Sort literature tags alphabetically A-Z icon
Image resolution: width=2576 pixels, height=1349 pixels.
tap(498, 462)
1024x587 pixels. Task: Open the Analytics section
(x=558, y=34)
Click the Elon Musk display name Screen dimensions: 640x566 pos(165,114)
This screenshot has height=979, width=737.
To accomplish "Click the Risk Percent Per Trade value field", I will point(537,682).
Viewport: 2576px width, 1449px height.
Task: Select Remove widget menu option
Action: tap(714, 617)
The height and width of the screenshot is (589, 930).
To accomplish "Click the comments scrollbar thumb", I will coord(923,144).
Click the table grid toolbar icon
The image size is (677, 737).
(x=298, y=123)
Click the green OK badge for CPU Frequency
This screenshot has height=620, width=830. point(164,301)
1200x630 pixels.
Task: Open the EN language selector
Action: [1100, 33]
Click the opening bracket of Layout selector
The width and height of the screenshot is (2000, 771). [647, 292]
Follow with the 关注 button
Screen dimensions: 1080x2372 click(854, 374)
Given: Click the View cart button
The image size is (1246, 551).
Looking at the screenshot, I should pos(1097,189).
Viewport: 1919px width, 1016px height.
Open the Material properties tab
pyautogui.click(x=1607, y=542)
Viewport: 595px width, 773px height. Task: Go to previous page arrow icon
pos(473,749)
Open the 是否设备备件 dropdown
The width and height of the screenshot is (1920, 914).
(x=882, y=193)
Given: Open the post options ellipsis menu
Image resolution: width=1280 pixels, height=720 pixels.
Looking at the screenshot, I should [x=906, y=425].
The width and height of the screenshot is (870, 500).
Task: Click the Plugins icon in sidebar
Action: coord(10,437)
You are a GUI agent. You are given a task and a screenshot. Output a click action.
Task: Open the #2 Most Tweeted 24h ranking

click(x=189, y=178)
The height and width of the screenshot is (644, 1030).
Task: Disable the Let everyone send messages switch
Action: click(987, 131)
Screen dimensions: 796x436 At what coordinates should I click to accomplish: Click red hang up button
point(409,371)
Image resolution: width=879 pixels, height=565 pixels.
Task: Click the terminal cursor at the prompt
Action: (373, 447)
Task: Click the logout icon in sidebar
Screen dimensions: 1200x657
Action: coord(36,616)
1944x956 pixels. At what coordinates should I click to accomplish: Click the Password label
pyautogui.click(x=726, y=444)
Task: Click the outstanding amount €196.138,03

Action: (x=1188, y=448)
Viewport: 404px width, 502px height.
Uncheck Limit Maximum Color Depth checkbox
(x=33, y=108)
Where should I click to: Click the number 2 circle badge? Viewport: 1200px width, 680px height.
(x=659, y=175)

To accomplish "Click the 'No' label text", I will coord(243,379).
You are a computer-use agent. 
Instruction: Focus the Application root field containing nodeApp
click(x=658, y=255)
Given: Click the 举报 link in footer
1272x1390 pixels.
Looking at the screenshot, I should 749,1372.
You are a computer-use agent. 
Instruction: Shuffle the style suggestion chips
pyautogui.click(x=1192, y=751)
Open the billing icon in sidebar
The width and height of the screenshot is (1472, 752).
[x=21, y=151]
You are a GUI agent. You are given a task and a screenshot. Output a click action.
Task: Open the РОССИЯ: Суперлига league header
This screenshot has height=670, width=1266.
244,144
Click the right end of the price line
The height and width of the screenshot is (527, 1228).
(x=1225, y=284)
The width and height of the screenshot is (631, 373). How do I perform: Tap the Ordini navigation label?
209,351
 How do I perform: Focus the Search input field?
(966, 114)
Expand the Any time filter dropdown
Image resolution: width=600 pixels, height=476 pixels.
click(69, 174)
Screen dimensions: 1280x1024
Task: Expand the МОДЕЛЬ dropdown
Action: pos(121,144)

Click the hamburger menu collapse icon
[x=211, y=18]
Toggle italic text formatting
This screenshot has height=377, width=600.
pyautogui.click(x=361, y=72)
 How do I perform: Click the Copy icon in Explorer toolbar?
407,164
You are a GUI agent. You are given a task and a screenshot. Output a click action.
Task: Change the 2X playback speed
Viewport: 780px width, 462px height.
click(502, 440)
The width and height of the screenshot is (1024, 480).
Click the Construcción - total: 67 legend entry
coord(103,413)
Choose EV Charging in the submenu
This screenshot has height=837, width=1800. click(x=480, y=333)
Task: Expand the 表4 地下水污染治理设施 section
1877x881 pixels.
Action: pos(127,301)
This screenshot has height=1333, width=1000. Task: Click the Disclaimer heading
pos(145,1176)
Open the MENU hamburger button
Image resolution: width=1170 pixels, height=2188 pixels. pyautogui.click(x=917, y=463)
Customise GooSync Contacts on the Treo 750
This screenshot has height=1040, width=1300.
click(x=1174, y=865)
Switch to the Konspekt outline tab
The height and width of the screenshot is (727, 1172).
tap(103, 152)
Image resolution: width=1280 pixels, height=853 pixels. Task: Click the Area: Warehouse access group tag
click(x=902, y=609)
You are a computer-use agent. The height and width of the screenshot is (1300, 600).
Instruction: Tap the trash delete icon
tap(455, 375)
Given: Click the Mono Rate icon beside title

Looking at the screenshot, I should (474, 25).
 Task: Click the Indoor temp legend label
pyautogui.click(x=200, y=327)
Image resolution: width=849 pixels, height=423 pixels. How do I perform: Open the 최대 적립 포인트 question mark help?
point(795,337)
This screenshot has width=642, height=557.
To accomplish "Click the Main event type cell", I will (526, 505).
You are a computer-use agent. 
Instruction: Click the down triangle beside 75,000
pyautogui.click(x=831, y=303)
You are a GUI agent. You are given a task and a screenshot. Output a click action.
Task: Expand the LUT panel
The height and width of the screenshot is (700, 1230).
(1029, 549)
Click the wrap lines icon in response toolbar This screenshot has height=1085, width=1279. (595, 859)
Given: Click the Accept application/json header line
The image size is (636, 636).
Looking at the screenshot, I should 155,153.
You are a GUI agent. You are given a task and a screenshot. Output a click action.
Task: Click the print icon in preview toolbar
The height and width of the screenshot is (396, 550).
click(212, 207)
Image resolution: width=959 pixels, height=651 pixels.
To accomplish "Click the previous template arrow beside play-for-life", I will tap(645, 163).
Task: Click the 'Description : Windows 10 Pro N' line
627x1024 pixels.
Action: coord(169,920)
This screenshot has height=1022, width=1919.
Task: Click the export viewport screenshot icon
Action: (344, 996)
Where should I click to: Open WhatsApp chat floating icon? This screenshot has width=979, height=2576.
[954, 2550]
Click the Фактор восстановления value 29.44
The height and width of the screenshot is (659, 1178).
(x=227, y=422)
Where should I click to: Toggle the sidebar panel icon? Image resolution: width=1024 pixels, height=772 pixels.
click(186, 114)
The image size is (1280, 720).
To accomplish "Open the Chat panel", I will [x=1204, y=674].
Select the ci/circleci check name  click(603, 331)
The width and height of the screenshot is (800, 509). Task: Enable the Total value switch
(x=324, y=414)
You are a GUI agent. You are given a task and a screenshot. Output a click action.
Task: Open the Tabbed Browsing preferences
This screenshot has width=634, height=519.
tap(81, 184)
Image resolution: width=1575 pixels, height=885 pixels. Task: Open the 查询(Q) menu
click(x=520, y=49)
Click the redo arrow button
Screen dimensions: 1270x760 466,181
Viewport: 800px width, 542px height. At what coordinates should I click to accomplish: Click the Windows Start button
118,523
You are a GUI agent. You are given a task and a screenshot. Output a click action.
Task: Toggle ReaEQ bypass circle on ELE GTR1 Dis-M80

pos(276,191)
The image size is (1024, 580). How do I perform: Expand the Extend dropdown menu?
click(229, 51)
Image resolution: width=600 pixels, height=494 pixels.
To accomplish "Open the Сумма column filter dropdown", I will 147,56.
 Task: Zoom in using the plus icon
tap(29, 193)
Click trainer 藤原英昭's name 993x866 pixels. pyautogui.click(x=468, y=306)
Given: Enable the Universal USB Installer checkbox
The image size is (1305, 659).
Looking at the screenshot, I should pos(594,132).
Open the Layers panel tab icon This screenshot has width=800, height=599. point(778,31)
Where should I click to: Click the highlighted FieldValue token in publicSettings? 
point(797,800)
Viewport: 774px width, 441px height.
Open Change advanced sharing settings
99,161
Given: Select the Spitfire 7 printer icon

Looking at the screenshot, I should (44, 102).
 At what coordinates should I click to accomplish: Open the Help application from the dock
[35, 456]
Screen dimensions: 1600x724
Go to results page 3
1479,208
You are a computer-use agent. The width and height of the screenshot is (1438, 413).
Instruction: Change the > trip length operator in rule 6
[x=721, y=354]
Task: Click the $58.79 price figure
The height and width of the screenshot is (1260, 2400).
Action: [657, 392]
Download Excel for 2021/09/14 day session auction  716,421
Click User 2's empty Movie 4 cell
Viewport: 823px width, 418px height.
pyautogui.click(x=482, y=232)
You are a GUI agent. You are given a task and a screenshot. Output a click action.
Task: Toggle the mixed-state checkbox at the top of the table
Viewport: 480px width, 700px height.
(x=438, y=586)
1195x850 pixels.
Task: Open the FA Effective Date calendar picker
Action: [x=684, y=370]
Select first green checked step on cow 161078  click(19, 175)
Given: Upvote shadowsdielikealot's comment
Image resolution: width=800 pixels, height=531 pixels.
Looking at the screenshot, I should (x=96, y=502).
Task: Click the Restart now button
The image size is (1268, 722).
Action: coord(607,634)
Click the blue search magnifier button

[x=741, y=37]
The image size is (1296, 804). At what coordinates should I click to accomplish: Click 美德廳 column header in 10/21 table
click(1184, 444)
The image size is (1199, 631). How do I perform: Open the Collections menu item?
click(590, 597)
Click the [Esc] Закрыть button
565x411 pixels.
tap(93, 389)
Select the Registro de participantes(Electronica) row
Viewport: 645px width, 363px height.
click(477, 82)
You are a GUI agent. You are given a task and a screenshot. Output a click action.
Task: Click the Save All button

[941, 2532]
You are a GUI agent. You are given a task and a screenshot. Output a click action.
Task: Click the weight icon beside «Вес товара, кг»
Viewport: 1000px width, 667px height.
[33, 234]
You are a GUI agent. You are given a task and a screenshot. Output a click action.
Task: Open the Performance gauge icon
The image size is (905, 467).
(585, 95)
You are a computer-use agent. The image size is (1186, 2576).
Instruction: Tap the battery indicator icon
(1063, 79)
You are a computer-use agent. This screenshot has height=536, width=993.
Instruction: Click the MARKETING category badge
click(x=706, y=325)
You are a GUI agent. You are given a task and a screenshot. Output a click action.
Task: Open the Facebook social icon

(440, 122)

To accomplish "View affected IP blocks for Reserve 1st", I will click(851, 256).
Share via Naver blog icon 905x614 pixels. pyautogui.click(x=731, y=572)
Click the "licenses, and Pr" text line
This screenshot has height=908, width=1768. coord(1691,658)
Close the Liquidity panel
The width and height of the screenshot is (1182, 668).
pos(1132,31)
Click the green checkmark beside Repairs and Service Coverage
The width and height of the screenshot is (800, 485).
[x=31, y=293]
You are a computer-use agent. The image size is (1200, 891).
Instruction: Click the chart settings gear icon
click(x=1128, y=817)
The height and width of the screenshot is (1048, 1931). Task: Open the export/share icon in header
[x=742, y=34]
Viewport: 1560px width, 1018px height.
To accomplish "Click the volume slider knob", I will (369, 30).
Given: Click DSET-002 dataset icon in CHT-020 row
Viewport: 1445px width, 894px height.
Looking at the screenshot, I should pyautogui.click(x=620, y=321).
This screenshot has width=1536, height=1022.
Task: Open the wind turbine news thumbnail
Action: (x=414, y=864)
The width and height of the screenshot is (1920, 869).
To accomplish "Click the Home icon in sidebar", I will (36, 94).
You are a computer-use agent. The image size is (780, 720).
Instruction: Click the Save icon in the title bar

• [WORK REQUEST] From the records above, print only the lines between the one holding "This screenshot has height=1333, width=1000." and the one holding "Customise GooSync Contacts on the Treo 750", inclusive, exactly as they stand.

• [ANSWER SPACE]
This screenshot has height=1333, width=1000. Task: Click the Disclaimer heading
pos(145,1176)
Open the MENU hamburger button
Image resolution: width=1170 pixels, height=2188 pixels. pyautogui.click(x=917, y=463)
Customise GooSync Contacts on the Treo 750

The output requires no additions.